Falling In Love; The Brodie Drifter
Forearm surgery that made riding the cross bike uncomfortable meant I needed a new ride. There was a sample 2010 Drifter in my size sitting boxed in the warehouse so it was unpacked, wrenched into a riding state and not soon enough, I was back in the saddle. Not to mention falling in love.
Before waxing eloquent, a bit of background on the Drifter’s genesis. It takes something from the first off road bikes, blends that with a shot of courier élan and voila- a bike for all seasons. The angles are nowhere near as slack as those early mountain bikes, translating into some pretty sweet handling and the component spec is such that you get real bang for your buck and not just a life support system for an upscale rear derailleur.
Speaking of which, you can choose to enjoy that 105 rear derailleur, but then there’s those Shimano hydraulic disc brakes, the Deore hubs laced to Kore rims, a WTB SST saddle- which may have the most ass friendly profile my wrinkled cheeks have ever experienced- Deore cranks, SPDs and the list goes on.
None of that glitter would matter were the frame and fork made of something pedestrian.

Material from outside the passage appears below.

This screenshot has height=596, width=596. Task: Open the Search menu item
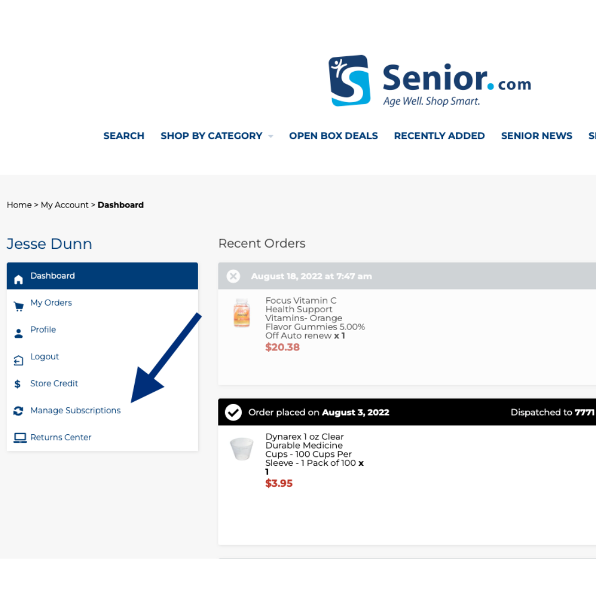[x=124, y=136]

Steel is the material of choice for frame manufacturers worldwide, from the low end water pipe used in bicycle shaped objects to the upper end heat treated stuff of legend. The Drifter is welded of seamless 4130 Chromoly (.9/.6/.9mm butts for the tech geeks) and, allied with the chosen geometry, makes the handling something to be appreciated as well as being comfortable for those long hauls.

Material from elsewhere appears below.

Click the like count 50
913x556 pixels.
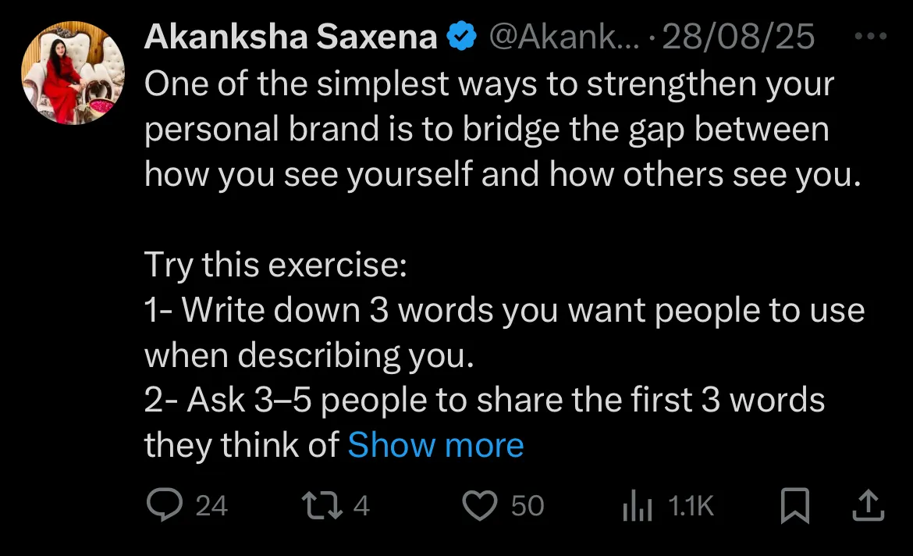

For those of you who want something different than just road grit adorning the paint, the rigid fork is adjusted in length to allow the frame to accommodate a 100mm suspension fork and the stays will fit a 2.1” knobby tire for when you choose the road less paved.

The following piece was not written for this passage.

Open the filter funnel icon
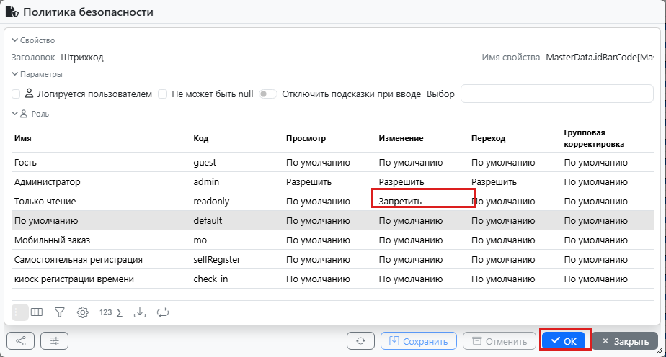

The bike has taken me further afield as the fitness level returns, still huffing and puffing but now going faster, each ride makes me happier to be aboard and I look forward to the road miles regardless of destination. Gearing is perfect for the city and allots a usable low range for those North Van hills or forays into the woods.
The frame is equipped with an array of attachment points, meaning adding a set of fenders- whither goeth youth? – was a no brainer. Lights make the bike an all-weather, full spectrum ride and suddenly the Drifter has become a bike unlike any I’ve ever had in my quiver. There’s never been a bike I wanted to clothe in comfort gear, never been one I desired to ride above all the others.
Some early mornings I look in mirror and see some old guy peering back and wonder where the years went. Then I get outside, throw a leg over and, feeling the years fall away, head out to chase the dawn and whatever the new day may bring. It could have been any bike, but my Drifter made riding fun again and that’s just what I needed.